Backstage · Unknowns Naming these is the case study's most senior move. Frameworks that pretend to have all the answers are sales decks, not architecture.
If you take nothing else from Project 06, take these three.
Each is independent of Context Grammar. Each can be applied to any AI feature you ship next quarter.
Pre-declared autonomy beats reactive autonomy.
Trust grows from boundaries the user names before the moment, not from undo buttons offered after. Apply to any feature where AI will be doing something on the user's behalf — let the user draw the line first.
The grammar holds; the rhythm varies.
Same framework served Lena (60% AI) and Haruki (15% AI) — opposite users, same grammar, both successful. Design the system, not the persona. Let the dial position be the personalization, not the screens.
Personal scale is the testbed for organizational scale.
P6's Life Brain is structurally identical to P4's Project Brain — same three layers, same Dials, same composition. Shipping personal first is the lower-risk path to enterprise adoption. The smallest scale validates the largest.
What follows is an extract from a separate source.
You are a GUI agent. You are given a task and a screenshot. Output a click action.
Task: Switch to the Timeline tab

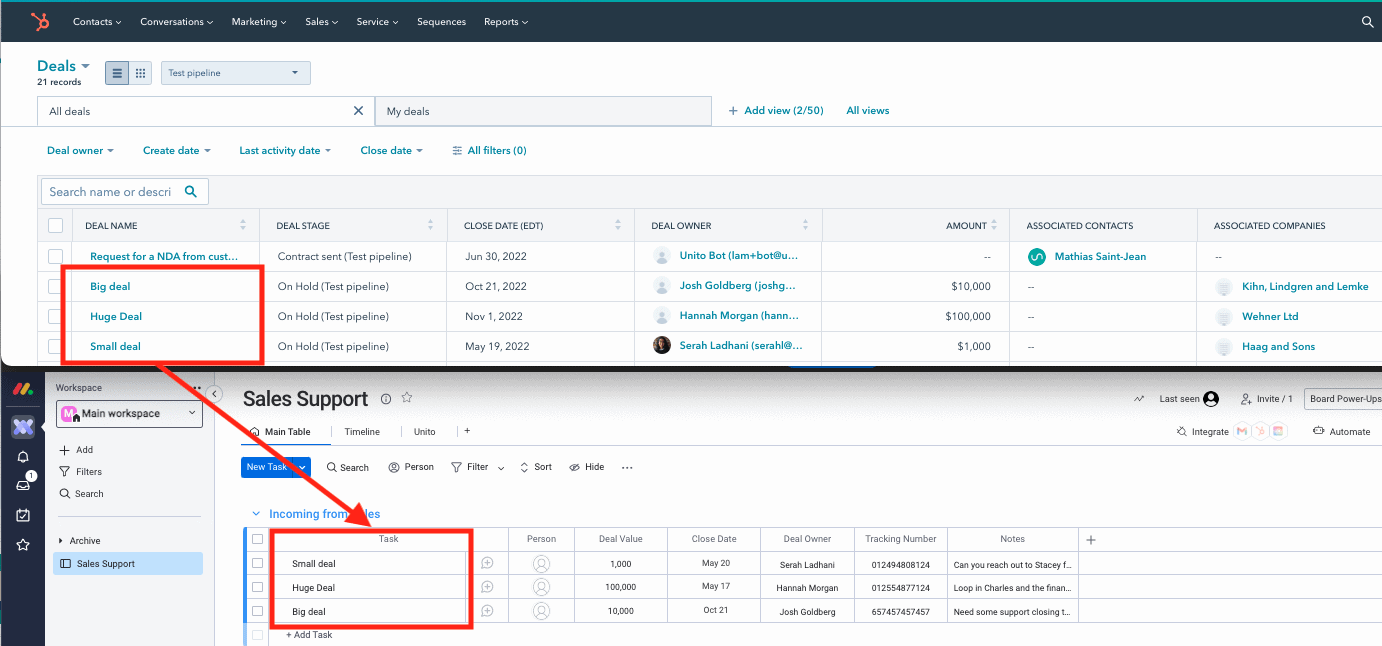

P06 is Context Grammar at the smallest scale: one person.
The Brain changes only in size. Structure stays the same. P06 is the most fundamental application.
Trust isn't a single dial. It's a vocabulary you teach AI to speak — one boundary, one ritual, one thirty-day month at a time.
Project 06 · Life Brain · Context Grammar
Context Grammar is not a design that takes will away.
It's a design that supports it.
The moment to let go. The moment to drive.
Lena's thirty days were built from both.